Friday, September 19, 2008

Re: AMF vs. JSON vs. XML

Richard Monson-Haefel blogged about the advantages and disadvantages of AMF versus JSON versus XML on InsideRIA.

Also I agree with some of his points, IHMO he also misses some important ones.

For example, there is the "batch" pattern which says that it is sometimes cheaper to batch many I/O operation than to do them individually. But again using that pattern requires planning and a specific context to make it effective.

Batching is an important pattern, but the point is that the current implementations using AMF(BlazeDS) are simply Remote Procedure calls over HTTP POST.
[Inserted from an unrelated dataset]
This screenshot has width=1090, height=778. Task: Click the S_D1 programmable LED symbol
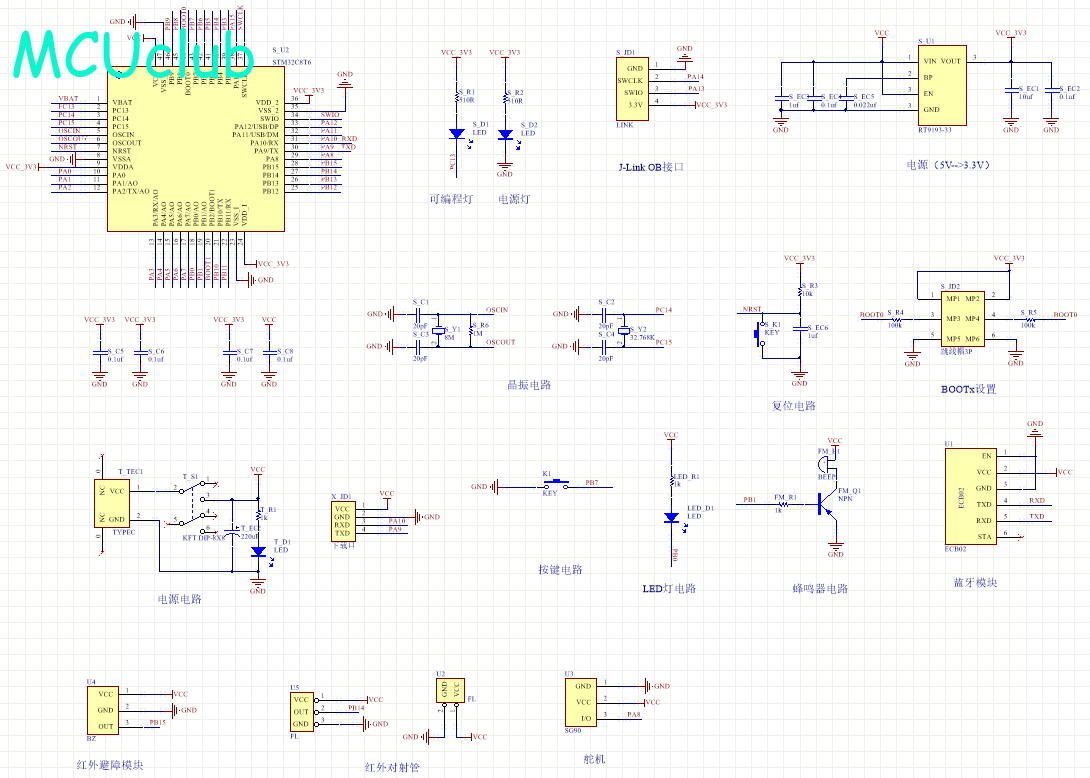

As I said before the consequence is that BlazeDS, does not play very well with the HTTP caching infrastructure.
In short the POST's are never cached.

I just cannot see how automatic batching of RPC calls can be easily implemented. Restful API's based on JSON or XML can more easily support automatic batching and even could potentially (not sure whether the limitations of the Flex HTTPService would allow this) make use of http pipelining. Restful API's could also better use HTTP's caching features as well as lead to more scalable implementations on the server side, because to much state would be avoided there.

The truth is that performance differences between JSON and AMF are not that wide.

I agree, and would add "in practice" and "for most use cases".

I think that some benchmarks are a bit misleading. Who would really want to load that much data in one request to the client, if the client typically cannot show all the data? What you want to do is to use some kind of paging or on demand loading support, because most users in typical applications are not going to look at all the data anyway.

I bet that then the differences between the formats will become minor and probably negligible as soon as you use paging or a similar mechanism.
The reference to another performance analysis that Richard provides seems to go in this direction as well.

So at the end I would rather agree with one of the commenters on Richard's blog

Yeah, having a JSON implementation natively in Flash would be great.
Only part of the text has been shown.